WHAT IS BEING ASKED:
Repeat precisely the span of lines below that opens with the line containing "The height and width of the screenshot is (758, 1568)." and closes with the line containing "Given: Click Low value 43133.333333", both included.

Stored items
----

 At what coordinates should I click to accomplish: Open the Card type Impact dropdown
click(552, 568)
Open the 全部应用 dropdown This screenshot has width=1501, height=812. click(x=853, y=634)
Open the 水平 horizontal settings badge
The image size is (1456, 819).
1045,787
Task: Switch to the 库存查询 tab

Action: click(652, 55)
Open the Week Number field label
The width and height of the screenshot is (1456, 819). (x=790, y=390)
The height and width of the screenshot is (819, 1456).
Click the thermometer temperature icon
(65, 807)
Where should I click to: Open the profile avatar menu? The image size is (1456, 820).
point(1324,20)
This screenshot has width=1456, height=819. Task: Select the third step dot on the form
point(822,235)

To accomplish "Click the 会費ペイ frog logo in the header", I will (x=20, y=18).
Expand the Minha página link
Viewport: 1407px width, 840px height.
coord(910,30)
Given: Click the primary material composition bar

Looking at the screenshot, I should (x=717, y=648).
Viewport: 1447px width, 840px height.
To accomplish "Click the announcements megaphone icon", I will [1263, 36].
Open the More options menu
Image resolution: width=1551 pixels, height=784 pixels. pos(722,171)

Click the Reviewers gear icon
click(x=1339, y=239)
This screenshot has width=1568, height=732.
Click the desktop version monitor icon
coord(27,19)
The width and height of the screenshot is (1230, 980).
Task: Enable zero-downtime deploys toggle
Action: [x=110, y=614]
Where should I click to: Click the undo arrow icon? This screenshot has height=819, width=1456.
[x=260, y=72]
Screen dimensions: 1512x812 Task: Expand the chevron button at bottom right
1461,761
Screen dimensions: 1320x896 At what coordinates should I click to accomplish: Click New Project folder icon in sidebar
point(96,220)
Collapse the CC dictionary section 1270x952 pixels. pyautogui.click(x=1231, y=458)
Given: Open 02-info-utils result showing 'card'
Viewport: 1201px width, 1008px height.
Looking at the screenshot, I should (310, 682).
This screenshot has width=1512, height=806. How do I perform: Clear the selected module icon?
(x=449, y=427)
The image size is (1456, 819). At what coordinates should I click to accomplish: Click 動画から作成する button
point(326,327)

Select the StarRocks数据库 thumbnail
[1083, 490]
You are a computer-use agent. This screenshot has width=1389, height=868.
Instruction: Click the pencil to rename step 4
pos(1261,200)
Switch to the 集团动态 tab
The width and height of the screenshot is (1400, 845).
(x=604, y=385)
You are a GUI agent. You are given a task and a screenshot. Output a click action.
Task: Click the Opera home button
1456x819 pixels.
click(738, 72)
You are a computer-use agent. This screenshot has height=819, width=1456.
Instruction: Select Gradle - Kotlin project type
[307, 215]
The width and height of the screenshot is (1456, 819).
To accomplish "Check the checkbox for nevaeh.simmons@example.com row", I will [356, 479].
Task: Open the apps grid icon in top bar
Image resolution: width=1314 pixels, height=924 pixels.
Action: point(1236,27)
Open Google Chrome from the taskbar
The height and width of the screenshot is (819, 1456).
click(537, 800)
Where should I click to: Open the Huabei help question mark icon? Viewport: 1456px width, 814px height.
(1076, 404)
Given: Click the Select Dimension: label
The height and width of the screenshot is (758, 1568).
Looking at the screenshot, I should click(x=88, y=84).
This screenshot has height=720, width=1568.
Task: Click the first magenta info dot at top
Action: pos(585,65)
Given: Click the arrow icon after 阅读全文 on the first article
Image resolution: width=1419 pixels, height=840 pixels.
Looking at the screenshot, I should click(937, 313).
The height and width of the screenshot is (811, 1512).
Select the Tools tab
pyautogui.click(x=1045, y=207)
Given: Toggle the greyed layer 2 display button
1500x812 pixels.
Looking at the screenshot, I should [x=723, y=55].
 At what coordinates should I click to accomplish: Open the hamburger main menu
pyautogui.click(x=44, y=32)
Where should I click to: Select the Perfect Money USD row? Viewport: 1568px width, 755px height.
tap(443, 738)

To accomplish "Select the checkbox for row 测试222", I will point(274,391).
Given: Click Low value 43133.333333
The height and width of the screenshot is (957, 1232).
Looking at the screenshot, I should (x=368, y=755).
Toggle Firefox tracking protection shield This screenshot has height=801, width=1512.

----

YOUR RESPONSE:
The height and width of the screenshot is (758, 1568).
Looking at the screenshot, I should click(x=88, y=84).
This screenshot has height=720, width=1568.
Task: Click the first magenta info dot at top
Action: pos(585,65)
Given: Click the arrow icon after 阅读全文 on the first article
Image resolution: width=1419 pixels, height=840 pixels.
Looking at the screenshot, I should click(937, 313).
The height and width of the screenshot is (811, 1512).
Select the Tools tab
pyautogui.click(x=1045, y=207)
Given: Toggle the greyed layer 2 display button
1500x812 pixels.
Looking at the screenshot, I should [x=723, y=55].
 At what coordinates should I click to accomplish: Open the hamburger main menu
pyautogui.click(x=44, y=32)
Where should I click to: Select the Perfect Money USD row? Viewport: 1568px width, 755px height.
tap(443, 738)

To accomplish "Select the checkbox for row 测试222", I will point(274,391).
Given: Click Low value 43133.333333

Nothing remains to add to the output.